> **TASK OBJECTIVE**
A word-for-word restatement of every entry is what is needed here.

Collected data
/---

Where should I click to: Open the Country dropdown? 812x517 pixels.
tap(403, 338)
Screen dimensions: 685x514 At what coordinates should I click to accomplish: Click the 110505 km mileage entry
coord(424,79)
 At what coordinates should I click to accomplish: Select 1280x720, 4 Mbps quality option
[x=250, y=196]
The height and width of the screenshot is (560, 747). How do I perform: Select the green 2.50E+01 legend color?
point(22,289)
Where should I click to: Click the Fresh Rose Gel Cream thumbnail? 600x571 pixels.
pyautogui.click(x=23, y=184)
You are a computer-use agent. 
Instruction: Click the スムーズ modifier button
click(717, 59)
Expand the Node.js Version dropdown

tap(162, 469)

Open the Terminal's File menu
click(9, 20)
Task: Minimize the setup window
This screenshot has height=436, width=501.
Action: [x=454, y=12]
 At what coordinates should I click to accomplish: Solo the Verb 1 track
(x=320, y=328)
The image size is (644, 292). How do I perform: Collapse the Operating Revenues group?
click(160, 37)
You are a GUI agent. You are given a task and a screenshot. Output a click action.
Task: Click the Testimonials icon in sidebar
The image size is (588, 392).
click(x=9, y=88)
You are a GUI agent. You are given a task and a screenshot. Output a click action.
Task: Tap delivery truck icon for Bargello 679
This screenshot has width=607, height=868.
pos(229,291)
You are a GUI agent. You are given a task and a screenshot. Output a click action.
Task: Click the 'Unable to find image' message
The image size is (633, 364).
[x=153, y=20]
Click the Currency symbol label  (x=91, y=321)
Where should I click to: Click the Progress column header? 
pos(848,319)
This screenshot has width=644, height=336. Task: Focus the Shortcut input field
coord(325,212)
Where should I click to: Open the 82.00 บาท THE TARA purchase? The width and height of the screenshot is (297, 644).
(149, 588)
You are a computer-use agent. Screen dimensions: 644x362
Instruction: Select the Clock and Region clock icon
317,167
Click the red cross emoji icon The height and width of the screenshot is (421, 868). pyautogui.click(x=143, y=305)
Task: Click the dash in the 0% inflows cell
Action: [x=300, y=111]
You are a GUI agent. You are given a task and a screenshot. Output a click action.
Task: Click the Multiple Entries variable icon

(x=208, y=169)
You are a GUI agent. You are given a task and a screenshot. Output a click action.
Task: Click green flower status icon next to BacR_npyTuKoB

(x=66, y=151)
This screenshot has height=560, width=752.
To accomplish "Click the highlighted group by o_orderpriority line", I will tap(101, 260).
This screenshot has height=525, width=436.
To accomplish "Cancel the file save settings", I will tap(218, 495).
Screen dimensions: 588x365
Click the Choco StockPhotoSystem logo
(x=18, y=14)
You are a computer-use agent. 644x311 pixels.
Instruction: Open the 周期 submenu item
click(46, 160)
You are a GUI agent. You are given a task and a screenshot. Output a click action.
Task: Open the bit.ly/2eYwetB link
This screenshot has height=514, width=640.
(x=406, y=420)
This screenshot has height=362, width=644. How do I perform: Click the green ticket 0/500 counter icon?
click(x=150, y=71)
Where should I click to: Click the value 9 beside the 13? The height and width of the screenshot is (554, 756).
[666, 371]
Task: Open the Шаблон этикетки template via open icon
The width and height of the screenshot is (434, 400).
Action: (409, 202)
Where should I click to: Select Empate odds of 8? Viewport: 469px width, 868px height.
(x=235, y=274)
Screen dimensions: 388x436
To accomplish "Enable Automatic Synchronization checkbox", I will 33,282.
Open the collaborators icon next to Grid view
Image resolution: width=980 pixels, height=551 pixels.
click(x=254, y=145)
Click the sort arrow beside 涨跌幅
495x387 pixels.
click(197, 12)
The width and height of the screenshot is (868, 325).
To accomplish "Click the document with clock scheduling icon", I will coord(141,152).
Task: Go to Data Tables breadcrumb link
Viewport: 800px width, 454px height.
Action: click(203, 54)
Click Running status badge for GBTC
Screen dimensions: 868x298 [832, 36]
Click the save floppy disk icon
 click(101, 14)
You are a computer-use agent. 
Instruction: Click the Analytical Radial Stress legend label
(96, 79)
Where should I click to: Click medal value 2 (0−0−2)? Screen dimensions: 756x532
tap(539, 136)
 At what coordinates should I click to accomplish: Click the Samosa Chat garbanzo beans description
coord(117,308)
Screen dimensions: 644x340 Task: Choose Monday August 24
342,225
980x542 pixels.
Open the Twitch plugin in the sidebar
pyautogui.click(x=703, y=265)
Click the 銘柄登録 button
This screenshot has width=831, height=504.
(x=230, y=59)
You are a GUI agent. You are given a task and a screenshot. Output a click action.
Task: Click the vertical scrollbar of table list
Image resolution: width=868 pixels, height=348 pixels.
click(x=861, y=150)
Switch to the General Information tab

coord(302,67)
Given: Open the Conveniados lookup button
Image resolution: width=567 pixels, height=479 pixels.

\---

> **ANSWER BELOW**
Where should I click to: Open the Country dropdown? 812x517 pixels.
tap(403, 338)
Screen dimensions: 685x514 At what coordinates should I click to accomplish: Click the 110505 km mileage entry
coord(424,79)
 At what coordinates should I click to accomplish: Select 1280x720, 4 Mbps quality option
[x=250, y=196]
The height and width of the screenshot is (560, 747). How do I perform: Select the green 2.50E+01 legend color?
point(22,289)
Where should I click to: Click the Fresh Rose Gel Cream thumbnail? 600x571 pixels.
pyautogui.click(x=23, y=184)
You are a computer-use agent. 
Instruction: Click the スムーズ modifier button
click(717, 59)
Expand the Node.js Version dropdown

tap(162, 469)

Open the Terminal's File menu
click(9, 20)
Task: Minimize the setup window
This screenshot has height=436, width=501.
Action: [x=454, y=12]
 At what coordinates should I click to accomplish: Solo the Verb 1 track
(x=320, y=328)
The image size is (644, 292). How do I perform: Collapse the Operating Revenues group?
click(160, 37)
You are a GUI agent. You are given a task and a screenshot. Output a click action.
Task: Click the Testimonials icon in sidebar
The image size is (588, 392).
click(x=9, y=88)
You are a GUI agent. You are given a task and a screenshot. Output a click action.
Task: Tap delivery truck icon for Bargello 679
This screenshot has width=607, height=868.
pos(229,291)
You are a GUI agent. You are given a task and a screenshot. Output a click action.
Task: Click the 'Unable to find image' message
The image size is (633, 364).
[x=153, y=20]
Click the Currency symbol label  (x=91, y=321)
Where should I click to: Click the Progress column header? 
pos(848,319)
This screenshot has width=644, height=336. Task: Focus the Shortcut input field
coord(325,212)
Where should I click to: Open the 82.00 บาท THE TARA purchase? The width and height of the screenshot is (297, 644).
(149, 588)
You are a computer-use agent. Screen dimensions: 644x362
Instruction: Select the Clock and Region clock icon
317,167
Click the red cross emoji icon The height and width of the screenshot is (421, 868). pyautogui.click(x=143, y=305)
Task: Click the dash in the 0% inflows cell
Action: [x=300, y=111]
You are a GUI agent. You are given a task and a screenshot. Output a click action.
Task: Click the Multiple Entries variable icon

(x=208, y=169)
You are a GUI agent. You are given a task and a screenshot. Output a click action.
Task: Click green flower status icon next to BacR_npyTuKoB

(x=66, y=151)
This screenshot has height=560, width=752.
To accomplish "Click the highlighted group by o_orderpriority line", I will tap(101, 260).
This screenshot has height=525, width=436.
To accomplish "Cancel the file save settings", I will tap(218, 495).
Screen dimensions: 588x365
Click the Choco StockPhotoSystem logo
(x=18, y=14)
You are a computer-use agent. 644x311 pixels.
Instruction: Open the 周期 submenu item
click(46, 160)
You are a GUI agent. You are given a task and a screenshot. Output a click action.
Task: Open the bit.ly/2eYwetB link
This screenshot has height=514, width=640.
(x=406, y=420)
This screenshot has height=362, width=644. How do I perform: Click the green ticket 0/500 counter icon?
click(x=150, y=71)
Where should I click to: Click the value 9 beside the 13? The height and width of the screenshot is (554, 756).
[666, 371]
Task: Open the Шаблон этикетки template via open icon
The width and height of the screenshot is (434, 400).
Action: (409, 202)
Where should I click to: Select Empate odds of 8? Viewport: 469px width, 868px height.
(x=235, y=274)
Screen dimensions: 388x436
To accomplish "Enable Automatic Synchronization checkbox", I will 33,282.
Open the collaborators icon next to Grid view
Image resolution: width=980 pixels, height=551 pixels.
click(x=254, y=145)
Click the sort arrow beside 涨跌幅
495x387 pixels.
click(197, 12)
The width and height of the screenshot is (868, 325).
To accomplish "Click the document with clock scheduling icon", I will coord(141,152).
Task: Go to Data Tables breadcrumb link
Viewport: 800px width, 454px height.
Action: click(203, 54)
Click Running status badge for GBTC
Screen dimensions: 868x298 [832, 36]
Click the save floppy disk icon
 click(101, 14)
You are a computer-use agent. 
Instruction: Click the Analytical Radial Stress legend label
(96, 79)
Where should I click to: Click medal value 2 (0−0−2)? Screen dimensions: 756x532
tap(539, 136)
 At what coordinates should I click to accomplish: Click the Samosa Chat garbanzo beans description
coord(117,308)
Screen dimensions: 644x340 Task: Choose Monday August 24
342,225
980x542 pixels.
Open the Twitch plugin in the sidebar
pyautogui.click(x=703, y=265)
Click the 銘柄登録 button
This screenshot has width=831, height=504.
(x=230, y=59)
You are a GUI agent. You are given a task and a screenshot. Output a click action.
Task: Click the vertical scrollbar of table list
Image resolution: width=868 pixels, height=348 pixels.
click(x=861, y=150)
Switch to the General Information tab

coord(302,67)
Given: Open the Conveniados lookup button
Image resolution: width=567 pixels, height=479 pixels.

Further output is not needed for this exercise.